Building and Packaging

Build Process

# Build for production
npm run build

# Build in watch mode
npm run build:watch

# Clean build artifacts
npm run clean

Bundle Analysis

# Analyze bundle size
npm run analyze

# Check bundle composition
npm run bundle:analyze

Publishing

Only maintainers can publish releases.
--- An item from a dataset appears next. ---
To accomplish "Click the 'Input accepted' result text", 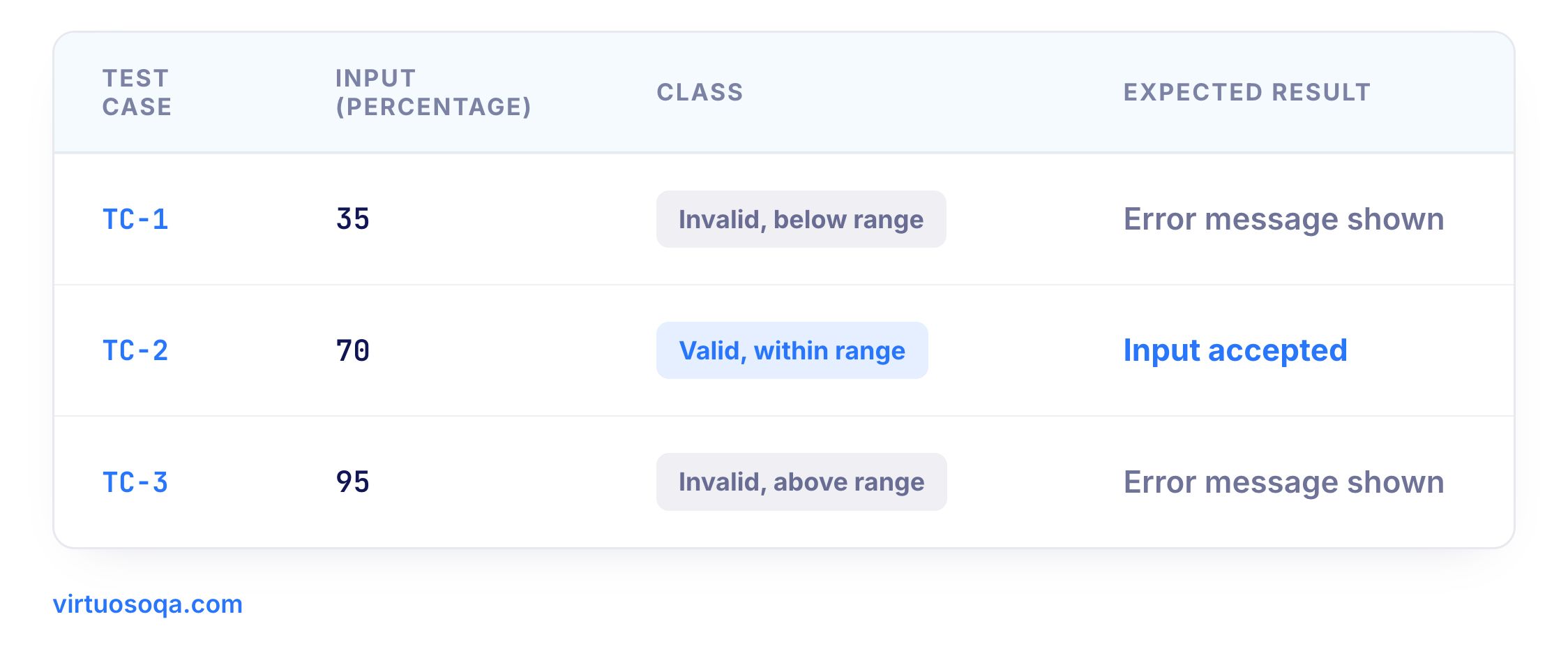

The process is:
  1. Update version in package.json
  2. Update CHANGELOG.md
  3. Create git tag
  4. Push to main branch
  5. GitHub Actions publishes to npm

Debugging

Local Debugging

# Run with debug logging
DEBUG=edge-utils:* npm test

# Debug specific module
DEBUG=edge-utils:cache npm test

VS Code Debugging

Create .vscode/launch.json:
{
  "version": "0.2.0",
  "configurations": [
    {
      "type": "node",
      "request": "launch",
      "name": "Debug Tests",
      "program": "${workspaceFolder}/node_modules/.bin/jest",
      "args": ["--runInBand"],
      "console": "integratedTerminal",
      "internalConsoleOptions": "neverOpen"
    }
  ]
}

Browser Debugging

For client-side code, use browser dev tools or add:
// Add to code for debugging
console.log('Debug info:', variable);

// Or use debugger statement
debugger;

Performance Testing

Benchmarking

# Run performance benchmarks
npm run bench

# Compare performance
npm run bench:compare

Memory Leak Testing

# Run memory leak tests
npm run test:memory

# Profile memory usage
npm run profile:memory

Platform-Specific Development

Cloudflare Workers

# Test with wrangler
npm run test:cf

# Deploy to Cloudflare
npm run deploy:cf

Vercel Edge Functions

# Test with vercel dev
npm run test:vercel

# Deploy to Vercel
npm run deploy:vercel

Deno Deploy

# Test with deno
npm run test:deno

# Deploy to Deno Deploy
npm run deploy:deno

Troubleshooting

Common Issues

Tests failing locally but passing in CI
  • Clear node_modules and reinstall: rm -rf node_modules && npm install
  • Check Node.js version: node --version
  • Update dependencies: npm update
Build failing
  • Check for TypeScript errors: npm run type-check
  • Clear build cache: npm run clean
  • Check disk space
Linting errors
  • Run auto-fix: npm run lint:fix
  • Check ESLint configuration
  • Update to latest ESLint rules

Getting Help

  • Check existing issues on GitHub
  • Ask in GitHub Discussions
  • Check the documentation
  • Contact maintainers

Advanced Topics

Contributing to Core Modules

Core modules require extra care:
  • Maintain backward compatibility
  • Update TypeScript definitions
  • Add comprehensive tests
  • Update documentation
  • Consider performance impact

Adding New Modules

When adding new modules:
  1. Create directory in src/
  2. Add index.js with exports
  3. Update main src/index.js
  4. Add tests in tests/
  5. Update documentation
  6. Update package.json if needed

Performance Considerations

  • Minimize bundle size impact
  • Use lazy loading when possible
  • Optimize for edge environments
  • Consider memory usage
  • Test on target platforms

Security

Security Checklist

  • No sensitive data in logs
  • Input validation and sanitization
  • Secure defaults
  • No hardcoded secrets
  • Regular dependency updates
  • Security testing

Reporting Security Issues

Report security issues via GitHub Security tab or email maintainers directly.

Release Process

Version Management

We follow semantic versioning:
  • MAJOR: Breaking changes
  • MINOR: New features
  • PATCH: Bug fixes

Release Checklist

  • Update version in package.json
  • Update CHANGELOG.md
  • Run full test suite
  • Build and test bundles
  • Update documentation
  • Create git tag
  • Publish to npm
  • Announce release
This development guide should help you get started and work effectively with the Edge-Utils codebase. Remember to always test your changes and follow the established patterns and conventions.